- _Supplied text_
Stacey Blease, veterinary surgeon and writer shares her methods and tips for practising self-care.
What does self-care mean to you?
I perceive self-care to be doing things that help you to relax, feel more positive and energised.
How do you practice self-care?
For me, lots of things can contribute to self-care for example: exercise, eating well, ensuring I have a good night’s sleep, laughing is important so spending time with or speaking to family and friends helps! I think it’s important to be curious and learn new things. I have completed some courses using Future Learn on human medicine and psychology. I’m lucky to have a dog and walking her helps me to relax. I sometimes sit in the garden and listen to the birds and if it’s raining, I like to watch heavy rainfall. Taking time to observe nature can also help me to relax. Participating in voluntary work also helps me to feel more positive about myself.
What are your tell-tale signs that you need to take care of yourself?
I think my first tell-tale sign is no longer enjoying music. If I stop singing in the car or dancing around the kitchen, it’s usually a sign of being anxious and distracted from the things I usually enjoy.
What do you do when you need a pick me up?
When I need a pick me up, I usually turn to exercise but I make sure that if I go for a run or bike ride, I don’t time myself, record the distance, speed or any other metrics! I speak to friends and family. Spend time with my dog either walking or snuggled together on the sofa. If after a couple of days, I feel like I haven’t been able to pick myself up, at the end of each day I write down three positive things about the day. It helps me to focus on the positives when I’m feeling overwhelmed with negative thoughts and feelings. I also plan fun things for the next couple of months and make a conscious effort to have events coming up to look forward to like meeting up with friends for lunch/dinner, walking in the countryside, signing up to a sporting event, a short break/holiday or a fun activity like an escape room, water activity or horse riding.
What are your wellbeing words of wisdom?

- _Data for analysis_
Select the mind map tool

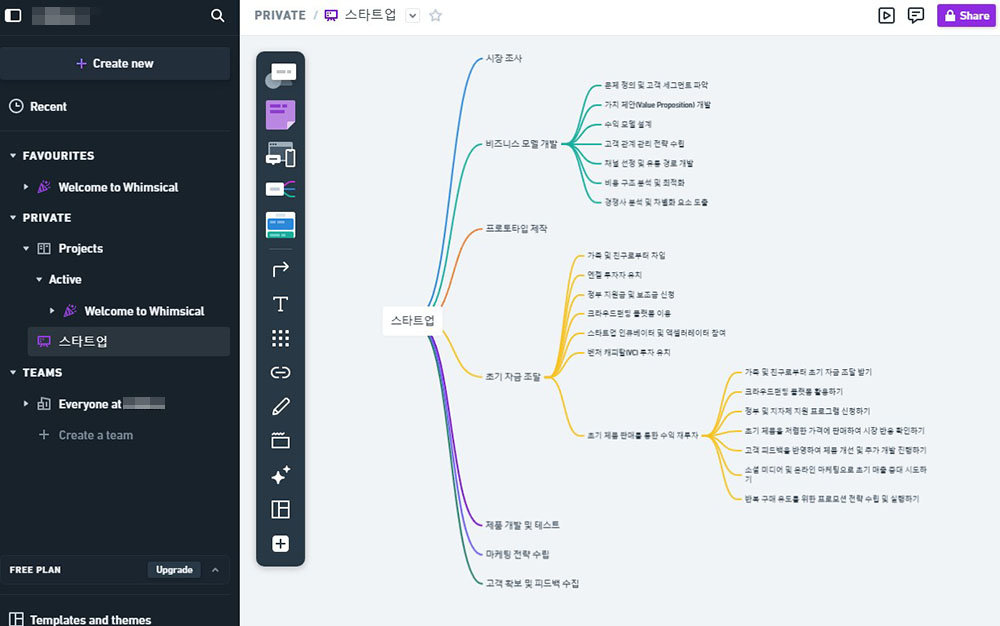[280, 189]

* * *

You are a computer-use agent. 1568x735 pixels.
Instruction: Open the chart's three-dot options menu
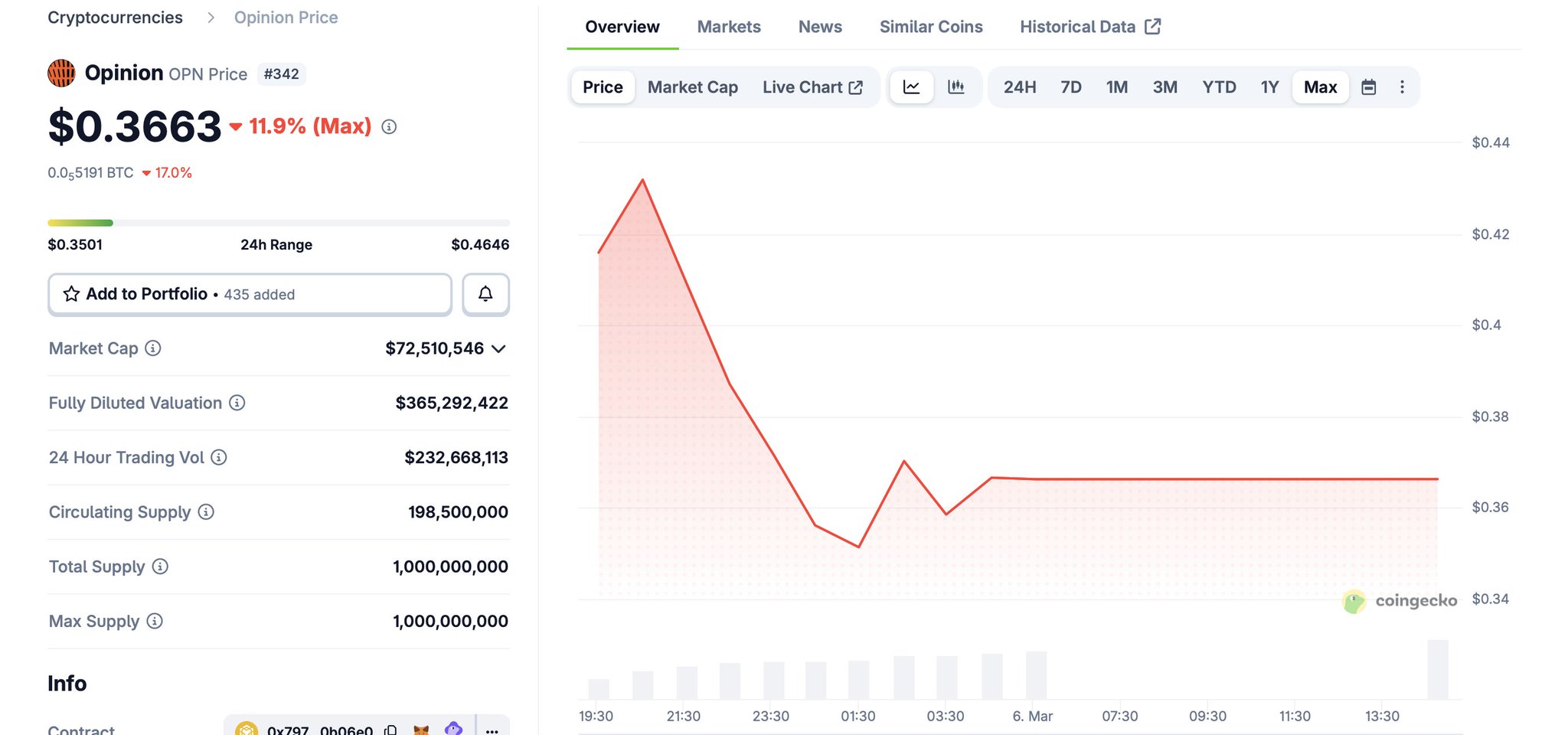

- _Questions_
A. In the self-care interview, what does Stacey Blease name as her first tell-tale sign that she needs to take care of herself?
B. Reproduce the self-care interview from "I perceive self-care" up to and including "positive about myself.".
C. Translate this sentence from the self-care interview into Spanish: "Taking time to observe nature can also help me to relax."

- _Numbered answers_
A. No longer enjoying music.

B.
I perceive self-care to be doing things that help you to relax, feel more positive and energised.
How do you practice self-care?
For me, lots of things can contribute to self-care for example: exercise, eating well, ensuring I have a good night’s sleep, laughing is important so spending time with or speaking to family and friends helps! I think it’s important to be curious and learn new things. I have completed some courses using Future Learn on human medicine and psychology. I’m lucky to have a dog and walking her helps me to relax. I sometimes sit in the garden and listen to the birds and if it’s raining, I like to watch heavy rainfall. Taking time to observe nature can also help me to relax. Participating in voluntary work also helps me to feel more positive about myself.

C. Tomarme tiempo para observar la naturaleza también puede ayudarme a relajarme.